I plan to write a few pieces about Quamina. Whether or not its features interest you, it illustrates lessons in dealing with data in motion at a scale that not very many people are lucky enough to be given a chance to code for.
Automata · Quamina is based on finite state machines a.k.a. finite automata. There is a rich body of academic investigation into the discrete-math theory of automata, almost none of which I’ve studied. But once I got the basic idea, state machines have been the first tool I’ve reached for across the decades when faced with hard programming problems. I’m not going to introduce the concept here because anyone who’s either got a CS degree or written much software knows the basics.
I like using automata because they have very, very predictable performance. If you’re processing a row of data items you only have to look at each item once, which is a pretty strong constraint on the time you’re going to spend. Also, the typical unit of work in stepping through an automaton is small. Thus, fast and predictable. Assuming I write more on Quamina, there’ll be lots of digging into details of how to make automata useful.

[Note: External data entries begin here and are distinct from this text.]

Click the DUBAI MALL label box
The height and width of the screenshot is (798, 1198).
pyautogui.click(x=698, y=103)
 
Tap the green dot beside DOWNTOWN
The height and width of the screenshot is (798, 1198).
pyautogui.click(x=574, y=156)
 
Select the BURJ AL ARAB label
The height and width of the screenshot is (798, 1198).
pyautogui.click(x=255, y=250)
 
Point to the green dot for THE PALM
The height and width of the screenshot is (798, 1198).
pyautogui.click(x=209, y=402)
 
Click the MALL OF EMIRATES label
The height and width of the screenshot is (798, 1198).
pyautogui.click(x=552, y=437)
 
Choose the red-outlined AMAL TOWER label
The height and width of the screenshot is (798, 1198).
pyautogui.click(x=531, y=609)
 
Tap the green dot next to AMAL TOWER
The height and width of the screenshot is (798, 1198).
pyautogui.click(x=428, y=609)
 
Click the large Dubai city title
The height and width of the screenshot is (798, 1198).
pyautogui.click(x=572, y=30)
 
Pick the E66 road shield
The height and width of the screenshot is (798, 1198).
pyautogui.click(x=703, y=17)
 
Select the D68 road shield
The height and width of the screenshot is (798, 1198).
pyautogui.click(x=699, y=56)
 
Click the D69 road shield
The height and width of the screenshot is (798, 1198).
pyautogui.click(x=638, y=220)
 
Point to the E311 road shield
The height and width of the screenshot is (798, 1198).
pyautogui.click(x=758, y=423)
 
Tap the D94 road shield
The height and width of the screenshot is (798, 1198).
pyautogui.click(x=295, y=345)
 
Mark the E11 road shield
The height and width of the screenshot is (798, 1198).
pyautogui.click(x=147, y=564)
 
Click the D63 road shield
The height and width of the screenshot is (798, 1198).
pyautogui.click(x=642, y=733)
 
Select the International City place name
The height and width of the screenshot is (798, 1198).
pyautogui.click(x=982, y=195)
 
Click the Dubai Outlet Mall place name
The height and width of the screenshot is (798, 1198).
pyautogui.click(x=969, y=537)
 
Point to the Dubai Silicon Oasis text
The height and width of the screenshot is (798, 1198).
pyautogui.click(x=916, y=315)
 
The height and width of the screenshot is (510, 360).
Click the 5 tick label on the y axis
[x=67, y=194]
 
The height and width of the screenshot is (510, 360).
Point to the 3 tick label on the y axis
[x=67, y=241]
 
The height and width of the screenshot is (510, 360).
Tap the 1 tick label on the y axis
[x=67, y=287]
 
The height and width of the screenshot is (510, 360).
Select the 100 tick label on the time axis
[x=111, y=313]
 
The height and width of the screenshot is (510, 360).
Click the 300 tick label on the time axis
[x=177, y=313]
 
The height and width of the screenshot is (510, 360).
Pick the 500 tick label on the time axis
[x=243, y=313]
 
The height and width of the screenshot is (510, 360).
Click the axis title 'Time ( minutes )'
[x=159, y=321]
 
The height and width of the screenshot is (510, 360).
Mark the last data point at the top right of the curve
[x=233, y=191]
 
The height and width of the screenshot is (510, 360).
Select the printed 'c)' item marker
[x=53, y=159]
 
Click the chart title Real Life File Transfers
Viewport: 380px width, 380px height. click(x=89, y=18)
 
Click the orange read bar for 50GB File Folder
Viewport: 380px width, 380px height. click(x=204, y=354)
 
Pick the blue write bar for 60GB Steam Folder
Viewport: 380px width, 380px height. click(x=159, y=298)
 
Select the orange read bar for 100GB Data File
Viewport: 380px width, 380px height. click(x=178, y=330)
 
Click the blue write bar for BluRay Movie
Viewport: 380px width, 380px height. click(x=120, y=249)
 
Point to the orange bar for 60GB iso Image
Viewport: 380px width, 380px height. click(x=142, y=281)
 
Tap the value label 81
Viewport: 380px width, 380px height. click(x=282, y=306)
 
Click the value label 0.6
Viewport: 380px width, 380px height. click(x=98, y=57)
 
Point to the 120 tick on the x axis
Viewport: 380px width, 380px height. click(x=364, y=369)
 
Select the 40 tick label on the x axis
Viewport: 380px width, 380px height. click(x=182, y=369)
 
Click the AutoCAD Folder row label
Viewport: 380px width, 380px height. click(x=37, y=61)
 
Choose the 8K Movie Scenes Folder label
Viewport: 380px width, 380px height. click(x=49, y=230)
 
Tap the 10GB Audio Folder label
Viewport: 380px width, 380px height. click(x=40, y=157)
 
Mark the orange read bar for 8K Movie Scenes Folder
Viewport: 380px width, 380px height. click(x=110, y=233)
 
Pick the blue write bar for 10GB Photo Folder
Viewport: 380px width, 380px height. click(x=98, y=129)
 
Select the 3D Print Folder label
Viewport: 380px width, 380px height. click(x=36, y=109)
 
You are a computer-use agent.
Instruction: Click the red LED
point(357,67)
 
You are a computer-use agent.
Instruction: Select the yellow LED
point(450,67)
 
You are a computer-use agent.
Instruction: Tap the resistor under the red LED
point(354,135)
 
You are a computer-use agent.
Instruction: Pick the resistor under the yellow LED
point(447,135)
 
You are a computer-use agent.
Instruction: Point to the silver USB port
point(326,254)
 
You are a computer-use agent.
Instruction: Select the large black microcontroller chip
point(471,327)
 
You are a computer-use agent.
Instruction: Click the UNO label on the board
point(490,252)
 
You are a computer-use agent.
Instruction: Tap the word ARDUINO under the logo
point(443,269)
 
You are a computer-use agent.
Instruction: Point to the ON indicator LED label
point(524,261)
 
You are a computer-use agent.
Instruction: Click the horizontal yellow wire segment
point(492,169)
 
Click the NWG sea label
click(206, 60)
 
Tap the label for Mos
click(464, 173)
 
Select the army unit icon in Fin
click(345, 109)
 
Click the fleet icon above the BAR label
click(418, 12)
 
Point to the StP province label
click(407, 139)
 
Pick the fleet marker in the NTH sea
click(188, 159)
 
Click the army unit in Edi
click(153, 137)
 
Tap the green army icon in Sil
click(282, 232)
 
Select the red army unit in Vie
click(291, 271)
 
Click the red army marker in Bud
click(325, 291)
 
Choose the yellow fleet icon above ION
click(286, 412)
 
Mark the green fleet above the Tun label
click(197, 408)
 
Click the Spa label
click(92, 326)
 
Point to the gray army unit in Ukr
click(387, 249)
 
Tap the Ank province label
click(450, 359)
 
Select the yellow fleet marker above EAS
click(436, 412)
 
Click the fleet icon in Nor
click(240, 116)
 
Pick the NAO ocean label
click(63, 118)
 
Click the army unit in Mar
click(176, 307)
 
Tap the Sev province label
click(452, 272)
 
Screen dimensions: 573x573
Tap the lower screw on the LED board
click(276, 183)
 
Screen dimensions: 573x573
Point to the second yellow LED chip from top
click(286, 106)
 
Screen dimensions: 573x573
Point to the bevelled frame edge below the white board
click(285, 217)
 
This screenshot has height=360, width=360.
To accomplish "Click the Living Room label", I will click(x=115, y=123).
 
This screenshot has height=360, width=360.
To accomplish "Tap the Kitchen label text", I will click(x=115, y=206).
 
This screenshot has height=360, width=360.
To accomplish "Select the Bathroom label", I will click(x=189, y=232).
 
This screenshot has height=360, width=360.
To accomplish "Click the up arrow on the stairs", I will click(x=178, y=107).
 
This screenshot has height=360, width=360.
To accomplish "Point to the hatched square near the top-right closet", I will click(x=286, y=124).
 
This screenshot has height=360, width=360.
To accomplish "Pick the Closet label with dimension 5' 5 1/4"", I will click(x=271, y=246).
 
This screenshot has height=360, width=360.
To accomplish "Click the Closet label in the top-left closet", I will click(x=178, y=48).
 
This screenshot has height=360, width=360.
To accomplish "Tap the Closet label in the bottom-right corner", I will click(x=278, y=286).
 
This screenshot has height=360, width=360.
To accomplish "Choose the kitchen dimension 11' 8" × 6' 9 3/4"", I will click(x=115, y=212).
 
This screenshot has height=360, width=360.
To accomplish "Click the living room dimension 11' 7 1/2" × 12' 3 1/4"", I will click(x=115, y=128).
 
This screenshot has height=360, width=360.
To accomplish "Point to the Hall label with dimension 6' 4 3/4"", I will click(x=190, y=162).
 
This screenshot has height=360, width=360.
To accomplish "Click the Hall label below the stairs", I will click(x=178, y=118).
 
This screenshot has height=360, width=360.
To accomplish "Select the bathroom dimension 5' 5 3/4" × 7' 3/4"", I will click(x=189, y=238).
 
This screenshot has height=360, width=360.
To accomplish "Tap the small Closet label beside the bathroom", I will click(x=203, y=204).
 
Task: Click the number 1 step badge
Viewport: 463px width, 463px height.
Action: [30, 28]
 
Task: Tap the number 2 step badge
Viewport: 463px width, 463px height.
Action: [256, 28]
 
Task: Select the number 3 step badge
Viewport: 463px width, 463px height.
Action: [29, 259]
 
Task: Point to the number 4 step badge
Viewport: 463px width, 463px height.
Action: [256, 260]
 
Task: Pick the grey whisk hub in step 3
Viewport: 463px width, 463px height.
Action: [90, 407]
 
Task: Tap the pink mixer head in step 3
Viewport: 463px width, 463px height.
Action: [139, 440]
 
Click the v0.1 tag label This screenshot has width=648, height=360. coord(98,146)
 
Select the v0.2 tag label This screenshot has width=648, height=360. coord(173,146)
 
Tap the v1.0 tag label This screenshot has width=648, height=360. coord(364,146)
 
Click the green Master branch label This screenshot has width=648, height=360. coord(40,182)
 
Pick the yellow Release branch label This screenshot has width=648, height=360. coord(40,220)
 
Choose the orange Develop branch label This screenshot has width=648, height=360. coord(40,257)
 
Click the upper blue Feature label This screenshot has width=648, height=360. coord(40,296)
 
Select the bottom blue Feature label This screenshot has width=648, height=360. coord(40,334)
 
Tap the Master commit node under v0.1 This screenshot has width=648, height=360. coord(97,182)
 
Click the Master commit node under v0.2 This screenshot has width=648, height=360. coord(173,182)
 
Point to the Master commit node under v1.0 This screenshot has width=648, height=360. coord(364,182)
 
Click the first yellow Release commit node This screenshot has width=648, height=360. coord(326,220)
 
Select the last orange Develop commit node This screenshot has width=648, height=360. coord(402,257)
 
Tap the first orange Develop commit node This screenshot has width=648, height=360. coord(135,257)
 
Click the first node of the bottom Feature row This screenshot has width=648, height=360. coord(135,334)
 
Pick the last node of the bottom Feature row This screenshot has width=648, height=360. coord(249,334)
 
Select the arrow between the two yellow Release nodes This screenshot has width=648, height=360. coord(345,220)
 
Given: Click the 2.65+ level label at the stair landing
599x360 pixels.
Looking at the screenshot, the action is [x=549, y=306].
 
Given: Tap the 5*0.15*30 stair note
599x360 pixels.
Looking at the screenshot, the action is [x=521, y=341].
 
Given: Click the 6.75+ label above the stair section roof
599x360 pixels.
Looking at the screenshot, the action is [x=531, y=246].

Quamina by example · This is going to be easier if we have an example to work with. Here’s a sample Event:
{ "Image": { "Width": 800, "Height": 600, "Title": "View from 15th Floor", "Thumbnail": { "Url": "http://www.example.com/image/481989943", "Height": 125, "Width": 100 }, "Animated" : false, "IDs": [116, 943, 234, 38793] } }
(This is actually the canonical example of a JSON object from RFC8259.)
Here are two Patterns that would match the Event:
{"Image": {"Width": [800]}}
{ "Image": { "Animated": [ false ], "Thumbnail": { "Height": [ 125 ] }, "IDs": [ 943, 811 ] } }
For more examples and explanation, see the README.
This doesn’t look much like a typical query or pattern-matching language; the Pattern echoes the “shape” of the Event you’re trying to match. This turns out to have pleased a few developers, one or two of whom have said nice things to me.
Unfortunately I have no recollection of the thought processes that got us there in the white heat of the early design sprints for what became EventBridge. I remember a meeting in Seattle where I got up and sketched a few of these on the whiteboard and people said “It’s not SQL should it be?” and then eventually “Yeah, looks OK”, then we moved on. There must have been some discussion before that?
The trick · The idea of compiling together a bunch of automata and using them to match data is not exactly new; I think the “|” operator was introduced to grep while I was still in high school. The idea of using it on data that takes the form of JSON objects is a little less obvious. Here’s how it’s done:
First, you flatten the Event fields into name/value pairs. Here are a few of the fields in flattened form:
Image.Width: 800 Image.Thumbnail.Width: 100 Image.IDs: [116, 943]
Then you sort them by pathname. This is perfectly OK, because the order of fields in a JSON object doesn’t matter.
Image.IDs: [116, 943] Image.Thumbnail.Width: 100 Image.Width: 800
Then you do the same trick with the Pattern. For example, let’s use the second one above:
Image.Animated: false Image.IDs: 943 Image.Thumbnail.Height: 125
Then you make a state machine based on the flattened sorted Pattern and run it against the flattened sorted Event, and away you go.
What next? · Quamina has enough features to be useful and the unit test coverage isn’t terrible. I’d like people to look at it and see if solves any problems they have, or alternately if they see a reason why it’s All Wrong. Bear in mind that there’ll probably be another (more feature-rich) version in another popular programming language coming from AWS later this summer.
It isn’t at 1.0 yet and has no CI/CD, which means I reserve the right to change the APIs. In particular, should the MatchesForJsonEvent() be made a Go generic? (Quamina already has generics internally). I couldn’t stop anyone putting it into production, but I probably wouldn’t if I were you. But if that idea even crosses your mind, please get in touch.